The indexed amplicons were subsequently purified using Agencourt ampure XP beads and quantified using a Qubit assay and the DNA HS kit (ThermoFisher, Témara Morocco). Library quantification, normalization, and pooling were performed following Illumina’s instructions. The bacterial 16S rRNA gene libraries were sequenced on an Illumina MiSeq sequencing instrument (Illumina, Paris, France) using a MiSeq reagent V3 kit (300 cycles of paired-end sequencing).
5. Bioinformatics analysis
The resulting fastq files were processed using R version 4.3.3 (the R Project for Statistical Computing).
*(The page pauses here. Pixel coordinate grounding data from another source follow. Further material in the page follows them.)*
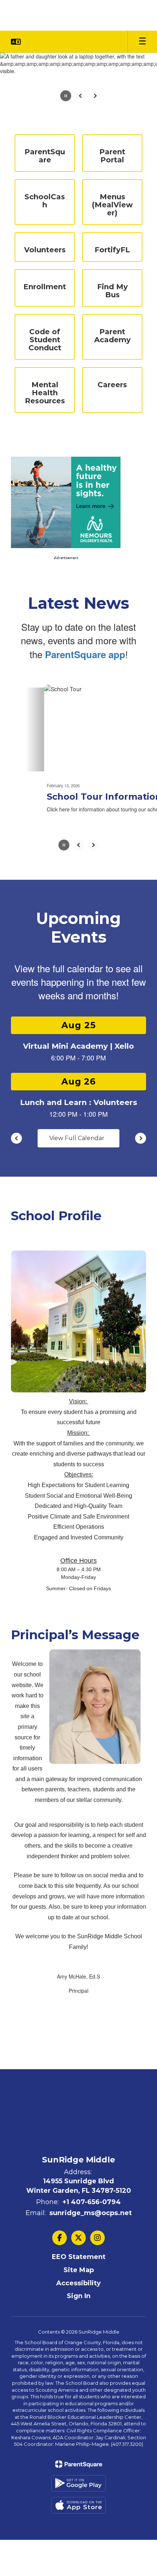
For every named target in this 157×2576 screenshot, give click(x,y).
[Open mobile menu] (142, 42)
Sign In (79, 2411)
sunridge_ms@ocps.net (90, 2327)
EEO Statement (79, 2372)
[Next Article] (93, 959)
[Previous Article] (78, 959)
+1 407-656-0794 (91, 2316)
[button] (16, 42)
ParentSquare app (85, 769)
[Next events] (140, 1252)
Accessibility (78, 2398)
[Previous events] (16, 1252)
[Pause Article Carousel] (63, 960)
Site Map (79, 2384)
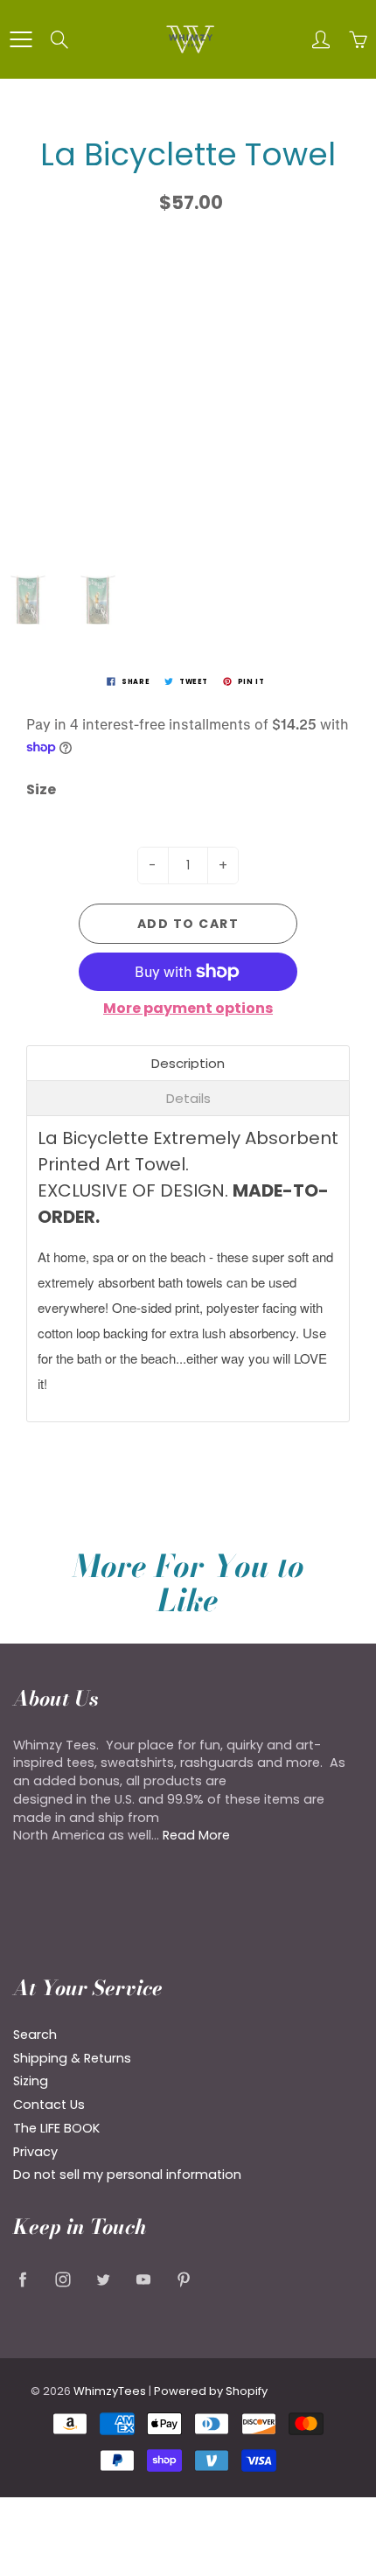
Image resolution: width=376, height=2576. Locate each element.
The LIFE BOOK (56, 2128)
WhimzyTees (109, 2391)
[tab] (188, 1063)
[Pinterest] (183, 2280)
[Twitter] (102, 2280)
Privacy (35, 2152)
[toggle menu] (20, 39)
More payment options (188, 1008)
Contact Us (49, 2104)
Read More (196, 1835)
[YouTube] (143, 2280)
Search (35, 2034)
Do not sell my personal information (127, 2174)
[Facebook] (22, 2280)
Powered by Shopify (211, 2391)
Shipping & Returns (72, 2058)
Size (41, 789)
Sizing (30, 2081)
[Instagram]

The quality profile of the reads was inspected using the DADA2 pipeline implemented in R [19], and the raw sequence reads with poor average quality scores (< 30) were discarded.
The bacterial reads were filtered and trimmed using DADA2 to eliminate primer and adaptor sequences. In addition, error rates for each consensus quality score were evaluated.
The denoised forward and reverse reads longer than 10 bp were merged into a multiple sequence alignment using the DECIPHER package, and amplicon sequence variances (ASVs) were obtained.
Taxonomic annotation was performed using the most updated and extensive SILVA database for bacteria for the resulting amplicon sequence variants (ASVs) [20, 21].
6. Statistical analyses
Bacterial alpha diversity was calculated through the Shannon and Simpson indices at the ASV level using the phyloseq package [22]. Beta diversity was assessed by computing the Bray–Curtis distance across different microbial taxa, and it was tested through PERMANOVA using the adonis command of the vegan package [23]. The command betadispers from the vegan package was also used to test the difference in dispersion between different conditions.
The hub taxa of the communities were determined using the SpiecEasi [24] and igraph package of R [25] by calculating the betweenness of each taxon. The betweenness represents the number of times an ASV is present on an edge connecting other ASVs. Thus, it indicates a probability that the organism corresponding to this ASV mediates interactions in the community.
Random forest models were created using the randomForest package of R [26] and 100 repeated trees. The best models created with this package were then evaluated in terms of the strength of their predictive power with respect to discriminating between conditions based on communities; the best predictor taxa were listed. Significant associations of taxa with respect to the conditions were calculated using the indicspecies package [27].